DATA PROVIDED below:

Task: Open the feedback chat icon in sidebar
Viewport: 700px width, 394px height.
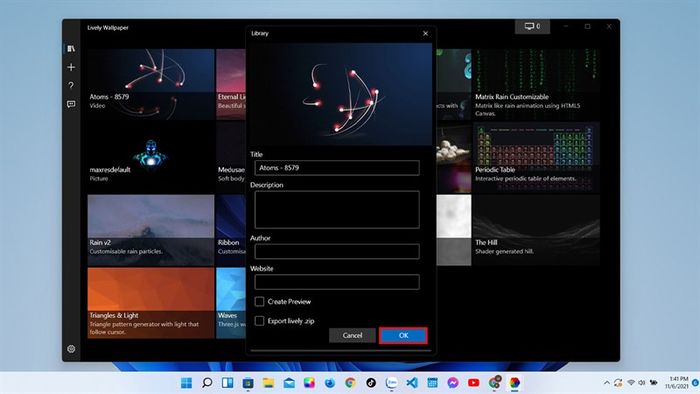Action: pyautogui.click(x=71, y=104)
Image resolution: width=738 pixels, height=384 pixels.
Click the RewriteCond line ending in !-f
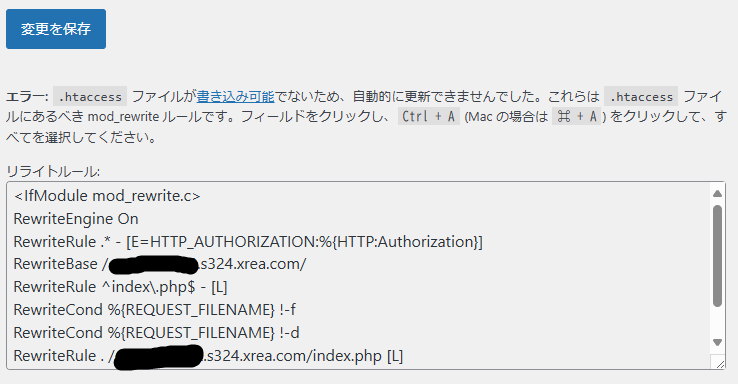click(x=154, y=310)
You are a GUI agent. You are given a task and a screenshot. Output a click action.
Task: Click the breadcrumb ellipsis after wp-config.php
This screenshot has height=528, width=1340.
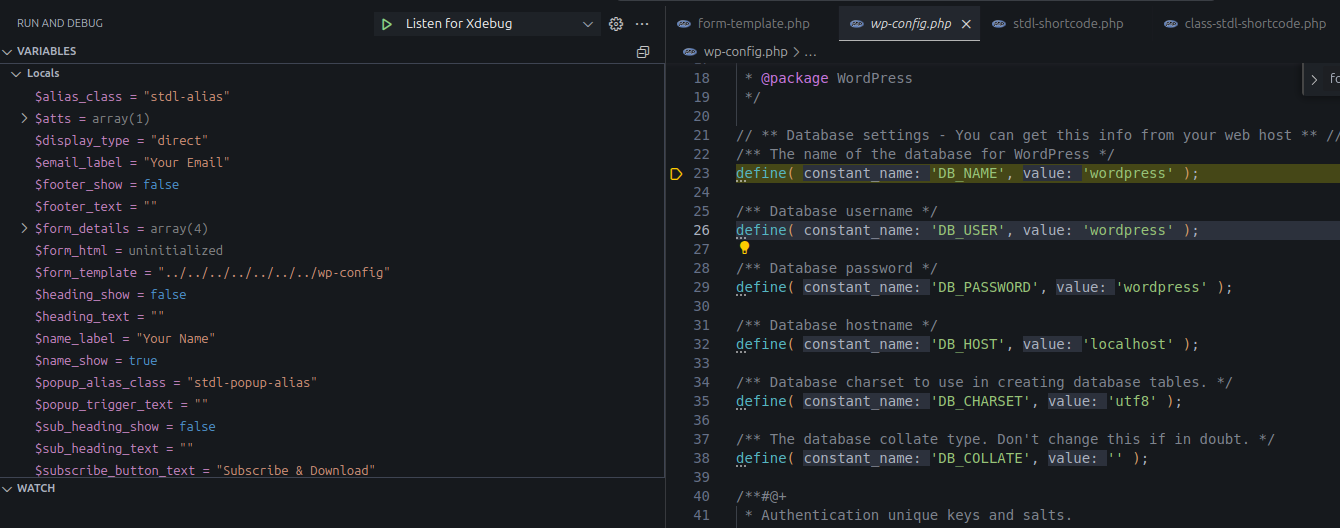coord(810,52)
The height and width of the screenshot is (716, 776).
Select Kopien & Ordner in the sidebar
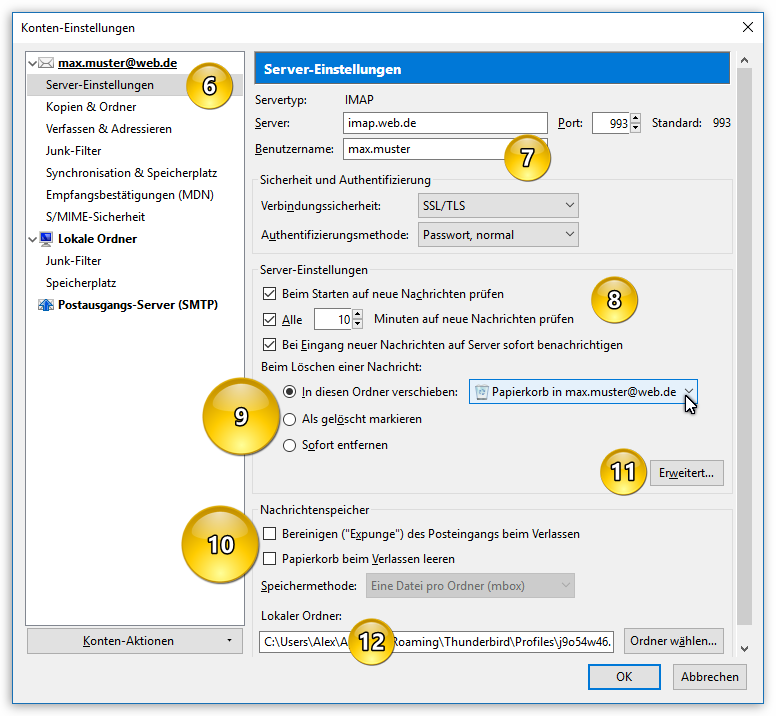(x=91, y=107)
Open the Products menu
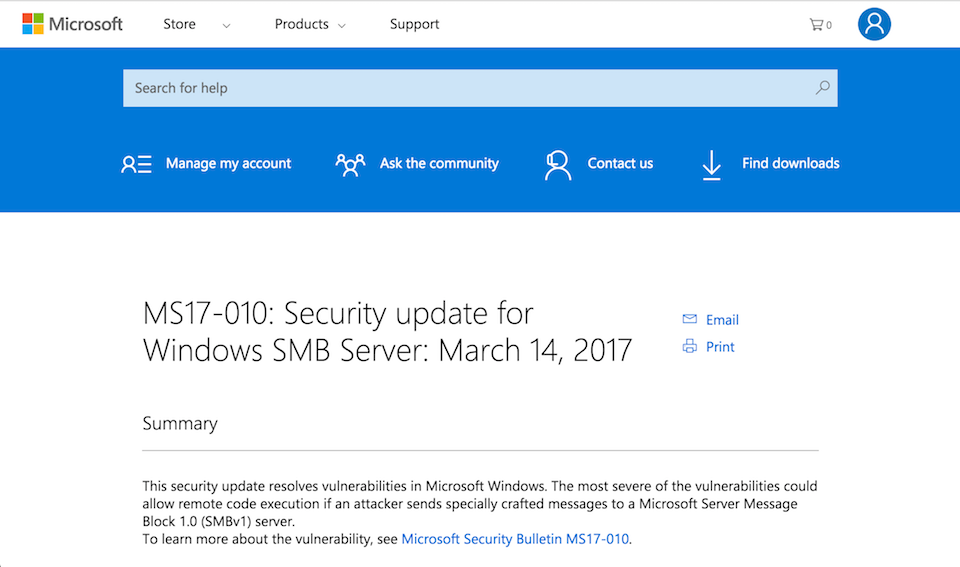Viewport: 960px width, 567px height. pos(301,24)
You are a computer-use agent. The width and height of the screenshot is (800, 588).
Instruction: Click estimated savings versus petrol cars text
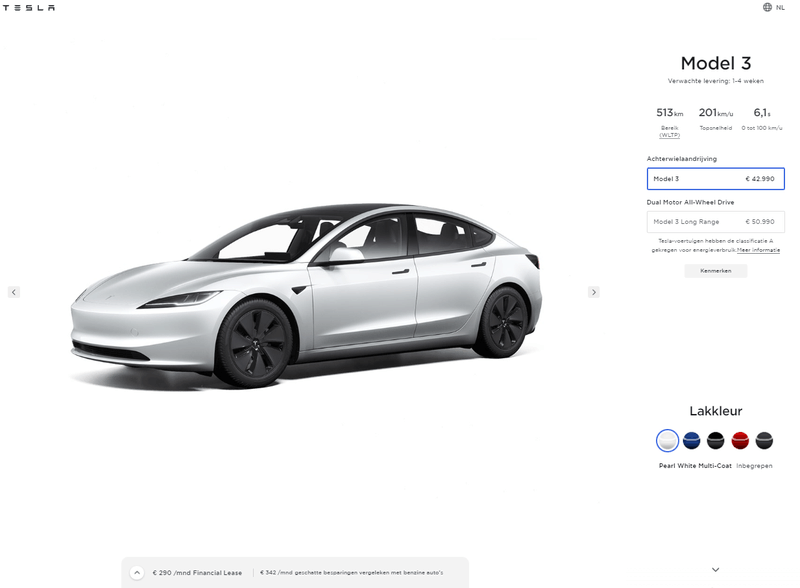click(352, 573)
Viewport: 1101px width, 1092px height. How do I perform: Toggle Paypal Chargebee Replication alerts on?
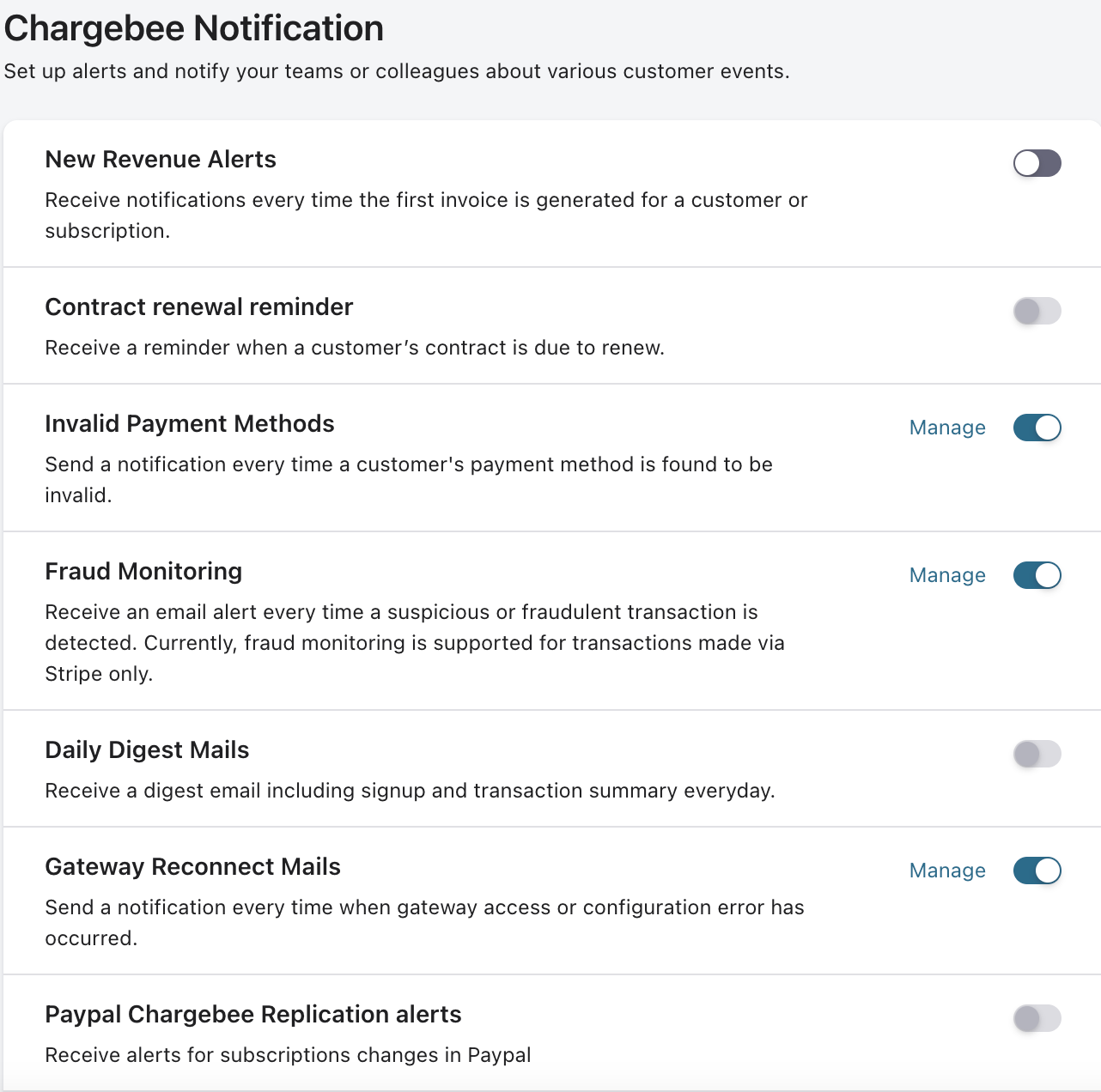[x=1037, y=1018]
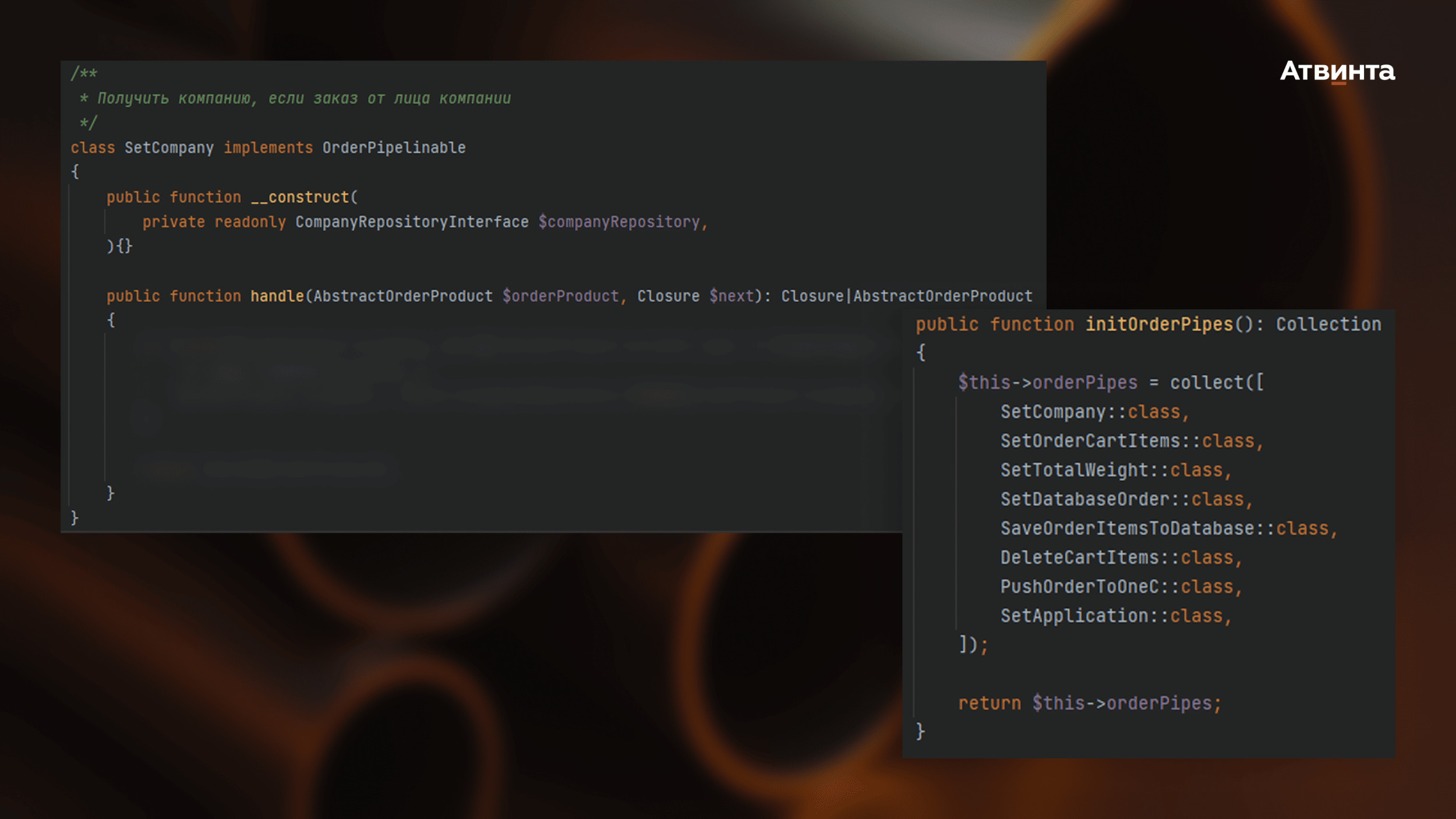This screenshot has height=819, width=1456.
Task: Click SetTotalWeight in the pipes list
Action: click(1074, 470)
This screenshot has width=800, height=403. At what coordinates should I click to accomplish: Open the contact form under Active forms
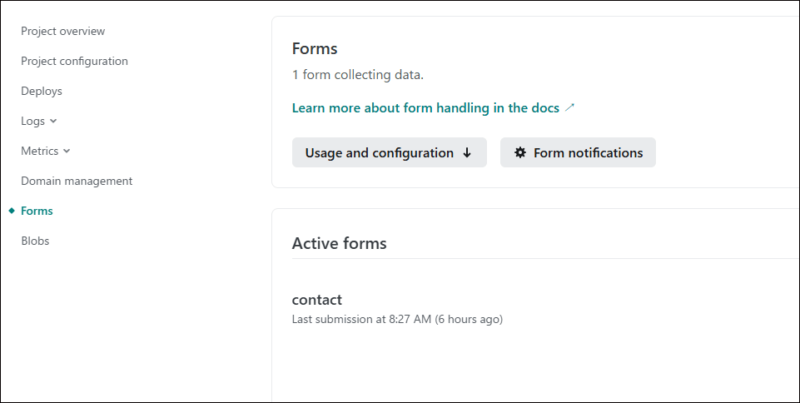click(317, 299)
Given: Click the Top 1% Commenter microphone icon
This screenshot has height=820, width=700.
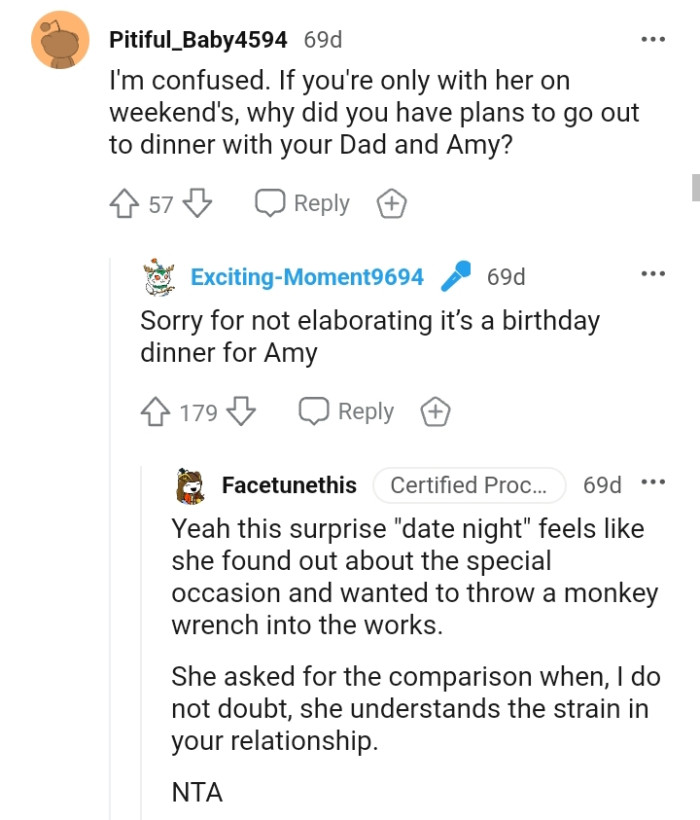Looking at the screenshot, I should (458, 276).
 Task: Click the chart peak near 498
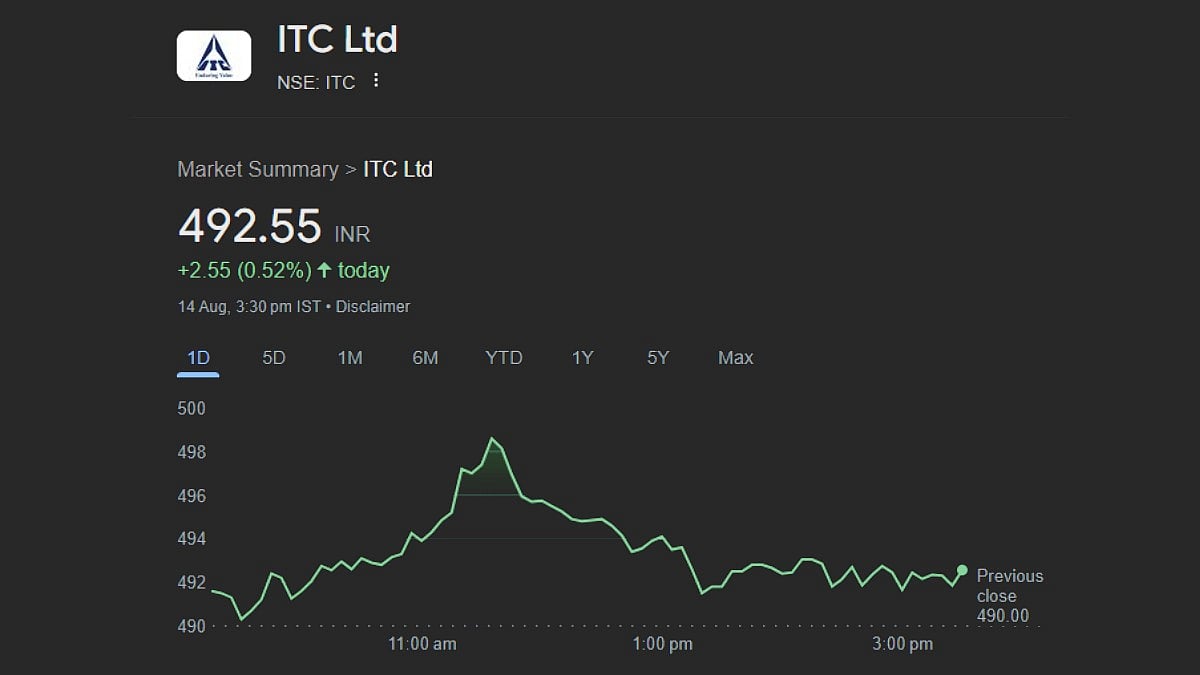tap(492, 439)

End of DATA PROVIDED.

■ **WHAT NEEDS TO BE DONE**
With the pictures left out, write out exactly the lines from the line containing "This screenshot has width=800, height=403." through the last line of the entries above, both ends included, and no others.

■ **ANSWER BOX**
This screenshot has width=800, height=403. At what coordinates should I click to accomplish: Open the contact form under Active forms
click(317, 299)
Given: Click the Top 1% Commenter microphone icon
This screenshot has height=820, width=700.
Looking at the screenshot, I should (458, 276).
 Task: Click the chart peak near 498
tap(492, 439)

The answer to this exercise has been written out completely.